In een nummer van het tijdschrift Revolver (jg. 21/4, juni 1995) besloot Richard Foqué zijn reflecties over poëzie met volgend mooi citaat van de dichter Paul Snoek: "Dichters zijn als honden, die knoken in de grond verstoppen. Zij begraven dingen, die anderen moeten ontgraven". Die anderen, dames en heren, zijn de lezers van poëzie. U en ik dus die aan Te laat het landschap een heel mooie kluif hebben.

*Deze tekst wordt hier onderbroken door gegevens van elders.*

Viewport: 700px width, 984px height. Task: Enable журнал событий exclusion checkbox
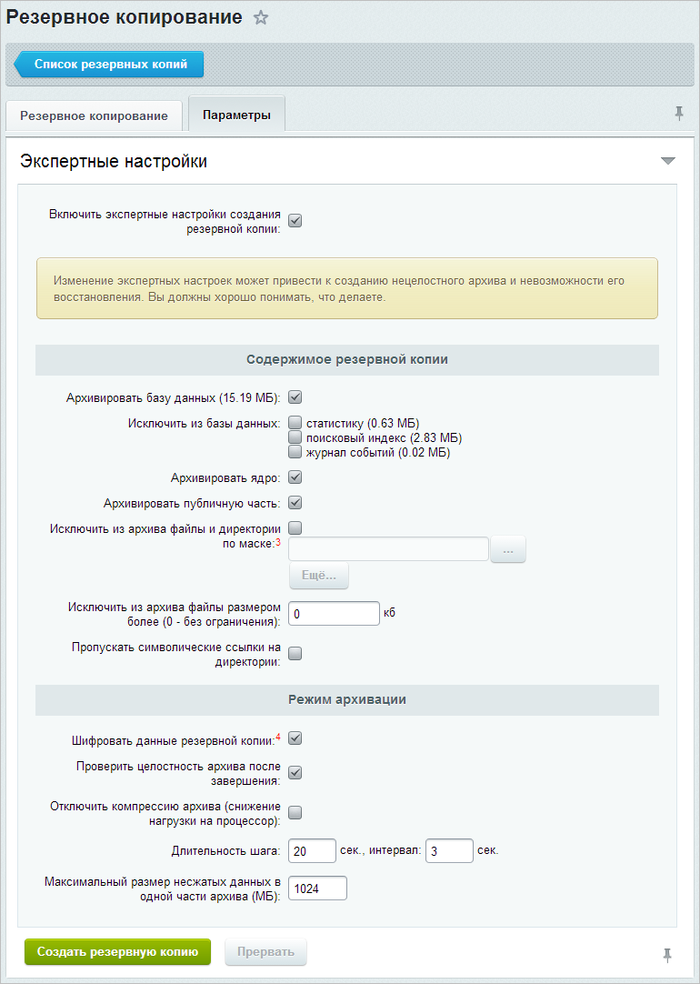click(x=295, y=451)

De bundel is opgebouwd uit 5 cycli: Ik teken een landschap, In de aarde geëtst, Uit de lucht gebeiteld, Door de tijd verlaten en Te laat het landschap. Titels die samengevoegd reeds een vers vormen. Een kompas voor de hele bundel. Elke cyclus wordt voorafgegaan door een illustratie van graficus/uitgever Gerrit Westerveld en een citaat uit het oeuvre van een dichter uit de wereldpoëzie.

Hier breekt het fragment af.